● WORK INSTRUCTIONS:
Answer from the thread on Python benchmark speed on Linux versus Windows:
(a) How many cores and how much RAM does the Ubuntu VM have?
(b) Which Python version are both systems running?
(c) According to the reply, how many bits is a long on Windows?

3

On Linux it takes 1.09171080828 secs.

On Windows it takes 2.14042000294 secs.

Code for the benchmark:

import time


def mk_array(num):
        return  [x for x in xrange(1,num)]

def run():
        arr = mk_array(10000000)
        x = 0
        start = time.time()
        x = reduce(lambda x,y: x + y, arr)
        done = time.time()
        elapsed = done - start
        return elapsed

if __name__ == '__main__':
        times = [run() for x in xrange(0,100)]
        avg = sum(times)/len(times)
        print (avg)

I am aware that the GIL creates more or less single threaded scripts.

Windows box is my Hyper-V host but should be beefy enough to run a single threaded script at full bore. 12-cores 2.93Ghz Intel X5670s, 72GB ram, etc.

Ubuntu VM has 4-cores and 8GB of ram.

Both are running Python 2.7.8 64-bit.

Why is windows half as fast?

edit: I've lopped two zeros and linux finishes in 0.010593495369 seconds, and windows in 0.171899962425 seconds. Thanks everyone, curiosity satisfied.

alex
  • 247
  • 2
  • 7

1 Answers1

3

It is because of the size of the long in windows, in windows a long is 32 bits in unix it is 64 bits so you are hitting Arbitrary-precision_arithmetic issues sooner which are costlier to allocate.

Related question Why are python's for loops so non-linear for large inputs

If you benchmark the xrange alone you will see a considerable difference.

The reasoning behind windows use of LLP64 seems to be compatibility with 32-bit code:

Another alternative is the LLP64 model, which maintains compatibility with 32-bit code by leaving both int and long as 32-bit. "LL" refers to the "long long integer" type, which is at least 64 bits on all platforms, including 32-bit environments.

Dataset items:
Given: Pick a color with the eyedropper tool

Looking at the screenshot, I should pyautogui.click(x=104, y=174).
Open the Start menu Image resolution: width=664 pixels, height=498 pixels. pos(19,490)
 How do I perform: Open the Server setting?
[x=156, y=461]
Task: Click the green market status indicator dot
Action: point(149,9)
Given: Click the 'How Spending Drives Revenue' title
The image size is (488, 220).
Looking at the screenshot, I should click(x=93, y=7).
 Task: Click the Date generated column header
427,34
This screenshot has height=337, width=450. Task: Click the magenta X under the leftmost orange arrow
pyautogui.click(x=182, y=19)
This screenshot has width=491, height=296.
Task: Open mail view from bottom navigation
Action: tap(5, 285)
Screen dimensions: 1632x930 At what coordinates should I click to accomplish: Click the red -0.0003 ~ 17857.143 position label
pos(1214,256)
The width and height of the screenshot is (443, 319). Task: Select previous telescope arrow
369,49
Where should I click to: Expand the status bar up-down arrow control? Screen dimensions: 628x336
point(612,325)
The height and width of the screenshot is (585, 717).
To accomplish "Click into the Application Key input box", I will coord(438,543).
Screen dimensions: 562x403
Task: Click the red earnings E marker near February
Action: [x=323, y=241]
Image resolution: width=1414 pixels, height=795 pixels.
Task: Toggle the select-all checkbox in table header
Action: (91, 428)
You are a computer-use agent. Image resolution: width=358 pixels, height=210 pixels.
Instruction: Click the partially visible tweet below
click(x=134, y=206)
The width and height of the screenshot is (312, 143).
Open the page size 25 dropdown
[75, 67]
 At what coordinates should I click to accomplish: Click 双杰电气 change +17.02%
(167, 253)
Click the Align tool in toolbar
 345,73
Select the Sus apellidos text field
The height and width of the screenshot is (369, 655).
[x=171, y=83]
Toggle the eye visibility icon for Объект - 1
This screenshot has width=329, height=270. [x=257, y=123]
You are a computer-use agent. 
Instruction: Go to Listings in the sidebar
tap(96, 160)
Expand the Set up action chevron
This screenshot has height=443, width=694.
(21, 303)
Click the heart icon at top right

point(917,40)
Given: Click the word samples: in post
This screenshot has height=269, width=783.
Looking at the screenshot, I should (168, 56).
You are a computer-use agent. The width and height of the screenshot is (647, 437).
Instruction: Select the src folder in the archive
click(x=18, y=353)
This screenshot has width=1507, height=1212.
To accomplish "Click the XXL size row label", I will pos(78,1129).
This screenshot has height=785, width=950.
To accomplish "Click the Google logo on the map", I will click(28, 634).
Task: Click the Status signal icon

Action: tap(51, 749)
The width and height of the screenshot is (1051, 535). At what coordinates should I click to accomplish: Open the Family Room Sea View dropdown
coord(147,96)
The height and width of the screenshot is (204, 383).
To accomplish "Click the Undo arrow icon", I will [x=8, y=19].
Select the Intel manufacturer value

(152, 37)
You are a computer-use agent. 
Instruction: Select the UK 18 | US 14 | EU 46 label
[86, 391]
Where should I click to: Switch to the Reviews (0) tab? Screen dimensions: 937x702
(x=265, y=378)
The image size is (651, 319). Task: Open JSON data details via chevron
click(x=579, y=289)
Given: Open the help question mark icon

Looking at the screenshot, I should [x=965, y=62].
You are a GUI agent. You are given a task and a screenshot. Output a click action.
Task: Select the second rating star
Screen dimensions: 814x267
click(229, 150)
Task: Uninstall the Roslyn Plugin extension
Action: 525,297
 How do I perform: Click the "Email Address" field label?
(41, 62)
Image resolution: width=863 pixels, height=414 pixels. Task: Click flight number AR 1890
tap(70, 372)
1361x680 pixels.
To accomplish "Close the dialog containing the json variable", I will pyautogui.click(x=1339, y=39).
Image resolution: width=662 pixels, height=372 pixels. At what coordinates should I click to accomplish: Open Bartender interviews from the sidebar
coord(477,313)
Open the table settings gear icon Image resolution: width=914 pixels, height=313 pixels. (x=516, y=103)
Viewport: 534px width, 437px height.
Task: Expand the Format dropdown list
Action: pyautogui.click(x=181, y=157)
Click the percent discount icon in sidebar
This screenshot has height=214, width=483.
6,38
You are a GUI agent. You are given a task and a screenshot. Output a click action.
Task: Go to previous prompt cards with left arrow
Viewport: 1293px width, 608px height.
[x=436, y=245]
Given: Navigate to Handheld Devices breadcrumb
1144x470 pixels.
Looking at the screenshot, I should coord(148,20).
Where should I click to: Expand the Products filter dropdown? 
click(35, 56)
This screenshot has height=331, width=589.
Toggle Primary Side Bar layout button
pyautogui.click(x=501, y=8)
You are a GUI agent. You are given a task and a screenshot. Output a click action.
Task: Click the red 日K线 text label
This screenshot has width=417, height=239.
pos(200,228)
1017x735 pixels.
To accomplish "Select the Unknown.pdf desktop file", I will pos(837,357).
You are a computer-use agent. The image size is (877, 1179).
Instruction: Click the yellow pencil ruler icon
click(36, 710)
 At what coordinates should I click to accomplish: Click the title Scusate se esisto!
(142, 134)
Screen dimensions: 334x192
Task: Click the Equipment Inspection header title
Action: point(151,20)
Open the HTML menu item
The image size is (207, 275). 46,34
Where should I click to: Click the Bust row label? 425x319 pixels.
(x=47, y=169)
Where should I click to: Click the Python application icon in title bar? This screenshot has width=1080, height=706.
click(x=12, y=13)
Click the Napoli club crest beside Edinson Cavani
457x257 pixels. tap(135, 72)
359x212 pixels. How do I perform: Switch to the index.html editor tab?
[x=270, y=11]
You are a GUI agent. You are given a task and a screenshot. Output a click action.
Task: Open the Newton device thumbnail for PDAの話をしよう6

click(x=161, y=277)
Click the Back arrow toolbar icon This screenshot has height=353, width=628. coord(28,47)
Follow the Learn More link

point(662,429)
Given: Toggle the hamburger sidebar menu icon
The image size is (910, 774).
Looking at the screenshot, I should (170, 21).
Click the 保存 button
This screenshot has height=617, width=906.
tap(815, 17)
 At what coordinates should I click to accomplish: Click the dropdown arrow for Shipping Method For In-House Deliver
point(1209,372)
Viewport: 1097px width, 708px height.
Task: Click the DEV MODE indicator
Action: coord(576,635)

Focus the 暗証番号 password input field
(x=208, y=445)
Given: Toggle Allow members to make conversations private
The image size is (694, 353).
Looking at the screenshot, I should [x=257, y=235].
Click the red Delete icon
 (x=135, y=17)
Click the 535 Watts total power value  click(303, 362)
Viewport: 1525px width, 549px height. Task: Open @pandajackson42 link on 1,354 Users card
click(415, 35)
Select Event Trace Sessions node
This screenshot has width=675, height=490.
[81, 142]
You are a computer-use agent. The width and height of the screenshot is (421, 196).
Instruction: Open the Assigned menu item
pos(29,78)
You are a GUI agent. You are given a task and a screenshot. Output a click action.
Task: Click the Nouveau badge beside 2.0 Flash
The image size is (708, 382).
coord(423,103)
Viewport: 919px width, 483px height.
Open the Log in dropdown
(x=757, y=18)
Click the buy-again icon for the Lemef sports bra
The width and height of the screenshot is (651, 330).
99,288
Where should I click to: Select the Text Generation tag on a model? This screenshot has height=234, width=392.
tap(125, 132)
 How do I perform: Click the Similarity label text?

● FULL RESPONSE:
(a) 4 cores and 8GB of RAM
(b) Python 2.7.8 64-bit
(c) 32 bits